Exercise passage:
== Segment start ==
An immoral, unethical experiment continues today on 300,000 American citizens in nine West Virginia counties.
With almost no data upon which to base a decision, people have been told it is safe to drink the water that was poisoned earlier this month by a chemical company that provides toxins to the coal industry. Hospital visits have spiked after the “Don’t Drink The Water” order was lifted. Mothers are reporting skin damage on their infant children. People are left wondering why their legs and hands are burning, why mysterious rashes appear after washing.
West Virginia is this nation’s involuntary laboratory where we test to see just how much abuse human beings can take. Our state motto is “Montani Semper Liberi,” meaning “Mountaineers Always Free.” A more accurate reflection of reality would be “Montani Semper Expenditati” — “Mountaineers Always Expendable.”
West Virginia’s coalfields in the late 19th century opened the door to that laboratory. A roadside marker tells of the Monogah Mine Disaster, where as many as 500 miners (many of them new immigrants) died in December 1907. We have similar roadside markers all over West Virginia.
Twenty years after Monongah, Union Carbide re-defined “disaster” with construction of the Hawk’s Nest tunnel. More than a thousand mostly migrant, black workers may have died (the company didn’t really keep count) in digging the tunnel under the mountain so Carbide could have cheap electricity. Out of that disaster, we learned a new word: silicosis.
The coal industry has taught us hill folk lots of new words, and they’re usually words for things that kill or maim us. Appalachia taught America about Coal Worker’s Occupational Pneumoconiosis. To this day, about a thousand miners die every year of an entirely preventable disease. After a hundred years of that, the ciphering gets pretty ugly in our laboratory.
The coal industry killed again in 1972, another 125 people that time, innocents, when a multi-million gallon sludge dam burst at Buffalo Creek.
== Segment end ==
Dataset content:
== Segment start ==
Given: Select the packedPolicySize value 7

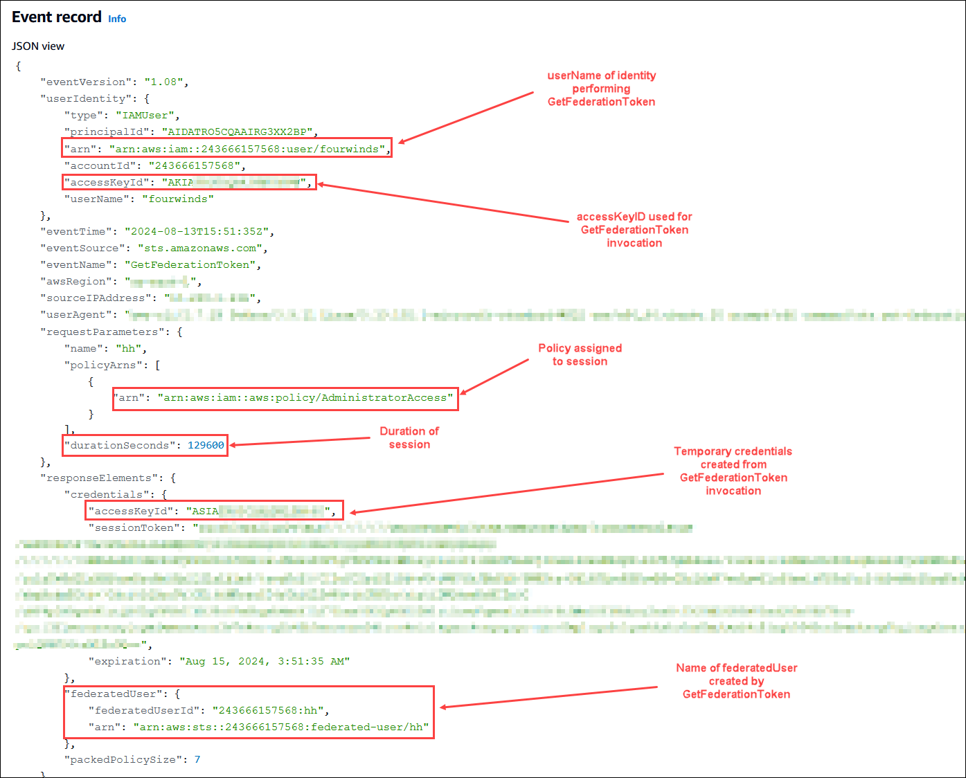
== Segment end ==
Tasks for this exercise:
**a.** Please decide whether each statement agrees with the West Virginia article, answering yes or no and quoting the words of the text that settle it: (i) The state motto translates as "Mountaineers Always Free." (ii) The Buffalo Creek sludge dam failure killed 125 people in 1972. (iii) Union Carbide kept a careful count of the workers who died building the Hawk's Nest tunnel.
**b.** In the West Virginia article, how many miners die each year of Coal Worker's Occupational Pneumoconiosis?

Answers to the exercises:
**a.**
(i) Yes: "Our state motto is “Montani Semper Liberi,” meaning “Mountaineers Always Free.”"
(ii) Yes: "The coal industry killed again in 1972, another 125 people that time, innocents, when a multi-million gallon sludge dam burst at Buffalo Creek."
(iii) No: "(the company didn’t really keep count)"

**b.** About a thousand miners die of it every year.